While I have not studied the fundamentals I believe the demand for titanium is increasing because of all the titanium credit card solicitations we receive, ahem.
Something like a titanium pure play, similar to a rhodium pure play if there is such a thing, is a very narrow bet within a fairly broad theme. No matter the result of the trade, this is a much riskier way to go.
I think the broader themes can be enough for most long-term investors to capture the effect. Over the last couple of years most mining stocks or other commodity related investments are generally up a lot and I doubt too many people would say the risk taken in reckless.
You can see on the chart that starting in late April a lot more money flowed into the name for the final blowoff. This type of pattern repeats over and over and seems to always end the same so watch out.

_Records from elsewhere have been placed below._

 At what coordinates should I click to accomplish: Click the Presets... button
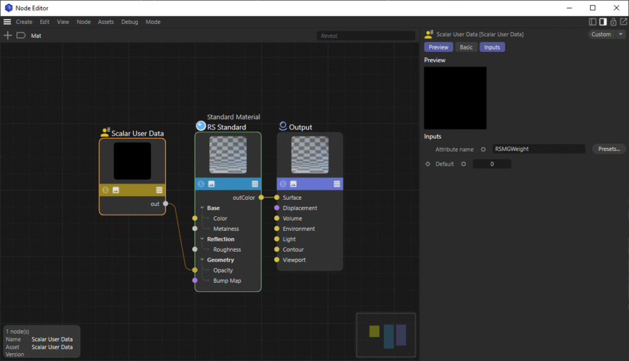[x=609, y=149]
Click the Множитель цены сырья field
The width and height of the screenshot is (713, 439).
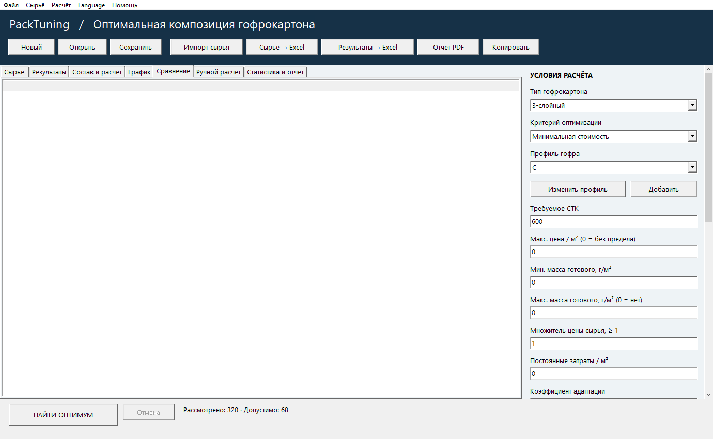pos(613,343)
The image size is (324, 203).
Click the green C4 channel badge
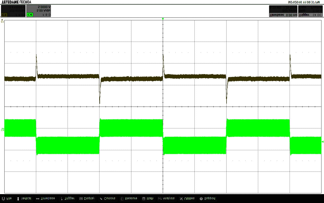[30, 15]
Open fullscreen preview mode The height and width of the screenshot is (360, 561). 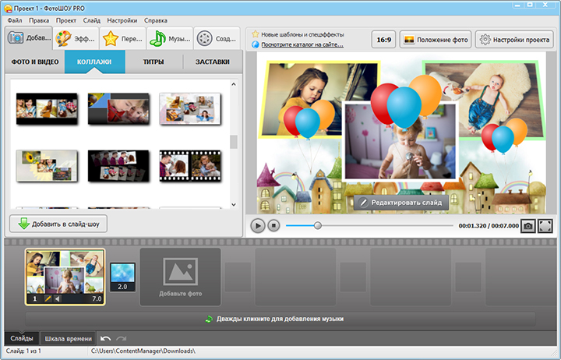click(545, 225)
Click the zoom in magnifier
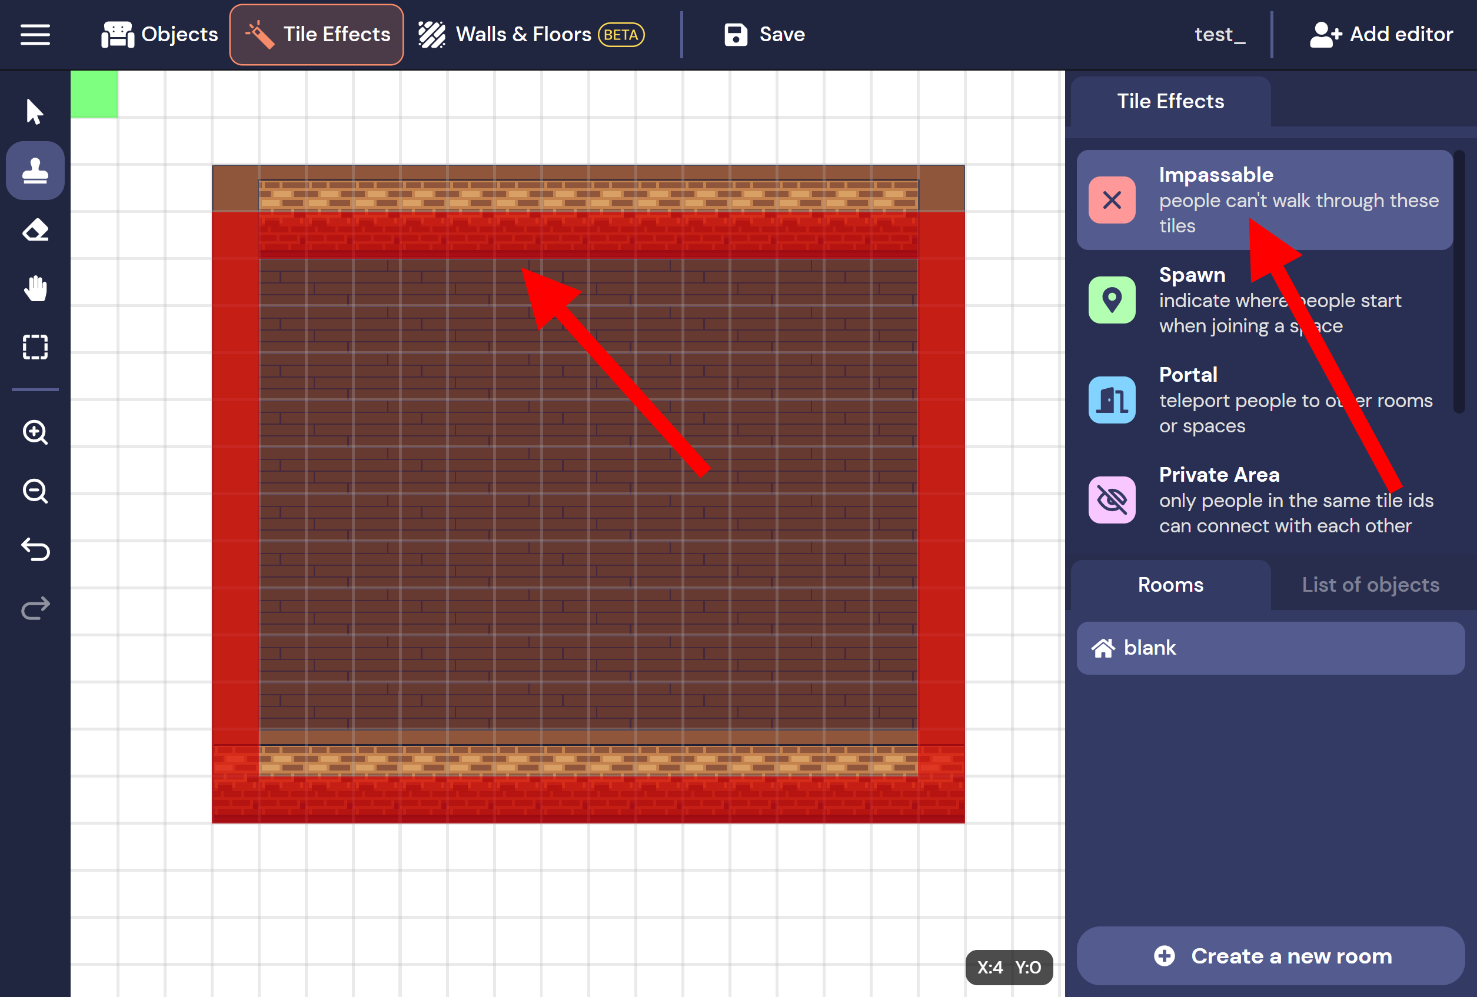The width and height of the screenshot is (1477, 997). (35, 433)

I'm sure someone will leave a comment about the fundamental case for increased titanium demand because of airplanes and I'll concede the fundies but this post is about trades that take on more risk without necessarily offering the chance for substantially better returns to justify the risk.





5 comments:
Roger,
The main use of titanium is as a pigment for white paint. So titanium demand is very driven by the need to paint things white (general economic activity)
The biggest sort of play on titanium that is the TIE/NL/KRO/VHI complex (There is a very weird corporate structure here with NL owning a large portion of Kronos, and Valhi owning most of NL, Kronos, and more titanium interests via TIMET).
I'm not sure if anyone really understands the corporate structure, it's basicly a monster layered holding company structure. My guess is that this was done to isolate NL's old lead liabilities from the titanium oxide business, and to create alot of leverage for VHI.
& I believe Titanium is produced from Ilmenite - a Black Beach-Sand - major exports from Bunbury region of Western Australia
- from black sand to white paint :)
I made good money shorting TIE at $90 based on the candlestick it formed suggesting a top at a time that this market appeared rather weak. Short from $90 to $70 pre-split. Made for a nice portfolio hedge, and actually reduced my risk.
The whole VHI thing is really funny, because NL (f/k/a National Lead) was one of the biggest producers of TiO2 for paint making, since Ti02 was the big competator for white lead.
Kronos (NL's TiO2 business)got spun out, so VHI which owns 85% of NL, owns fairly all of Kronos so owning Timet is logical thing to own to boot.
The process of making Titanium metal is a step or two off from the process of making TiO2.
I bought TIE in October on news of increasing market caps among titanium industry co.'s. Since then it has split twice and I sold late April and netted 230%! My best return yet. I didn't see this runup as a bubble, but once it burst, it was more apparent.